Parameters: - zipcode (str): US zip code - buffer_miles (float): Buffer distance in miles - country (str): Country code for zip lookup

Returns: pd.DataFrame

Example:

gw = GroundwaterRetrieval(start_date='2020-01-01')
data = gw.get_data_by_zipcode('89701', buffer_miles=15)


get_data_by_geojson(filepath, buffer_miles=None, layer=None)

Retrieve data based on GeoJSON geometries.

Parameters: - filepath (str | Path): Path to GeoJSON file - buffer_miles (float | None): Buffer for point geometries (required for points) - layer (str | None): Layer name for multi-layer files

Returns: pd.DataFrame


get_data_by_shapefile(filepath, buffer_miles=None)

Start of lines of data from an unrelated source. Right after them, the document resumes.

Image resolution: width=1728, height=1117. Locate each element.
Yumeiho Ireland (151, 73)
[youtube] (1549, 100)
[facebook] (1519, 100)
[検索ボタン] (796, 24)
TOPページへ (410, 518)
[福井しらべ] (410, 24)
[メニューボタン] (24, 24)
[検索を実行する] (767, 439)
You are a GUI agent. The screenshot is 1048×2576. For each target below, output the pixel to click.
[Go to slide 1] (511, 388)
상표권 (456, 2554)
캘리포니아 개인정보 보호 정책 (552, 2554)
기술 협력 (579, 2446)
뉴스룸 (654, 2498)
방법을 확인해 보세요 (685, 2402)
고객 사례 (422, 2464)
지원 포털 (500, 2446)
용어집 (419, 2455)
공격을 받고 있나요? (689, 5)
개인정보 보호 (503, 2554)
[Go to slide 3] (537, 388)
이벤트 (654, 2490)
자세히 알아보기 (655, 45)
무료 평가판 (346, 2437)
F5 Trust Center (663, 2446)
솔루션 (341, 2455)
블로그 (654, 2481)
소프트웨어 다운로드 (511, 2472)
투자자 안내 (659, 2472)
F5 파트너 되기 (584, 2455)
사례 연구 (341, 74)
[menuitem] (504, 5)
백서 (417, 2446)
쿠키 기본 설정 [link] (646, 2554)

Retrieve data based on shapefile geometries.

Parameters: - filepath (str | Path): Path to shapefile - buffer_miles (float | None): Buffer for point geometries

Returns: pd.DataFrame


get_data_by_zipcodes_csv(filepath, zipcode_column, buffer_miles=10.0, country='US', merge_results=True, parallel=True, n_workers=None, scheduler='threads')

Retrieve data for multiple zip codes from a CSV file with parallel processing support.

Parameters: - filepath (str | Path): Path to CSV file containing zip codes - zipcode_column (str): Name of the column containing zip codes - buffer_miles (float): Buffer distance in miles (default: 10) - country (str): Country code for zip lookup (default: 'US') - merge_results (bool): If True, return single DataFrame; if False, return dict - parallel (bool): Enable parallel processing (default: True) - n_workers (int | None): Number of parallel workers (default: auto-detect) - scheduler (str): Dask scheduler - 'threads', 'processes', or 'synchronous'

Returns: pd.DataFrame (with source_zipcode column) or Dict[str, pd.DataFrame]

Example:

# CSV file with 'zip' column - parallel by default
data = gw.get_data_by_zipcodes_csv(
    'locations.csv',
    zipcode_column='zip',
    buffer_miles=15,
    parallel=True,
    n_workers=4
)
print(data['source_zipcode'].value_counts())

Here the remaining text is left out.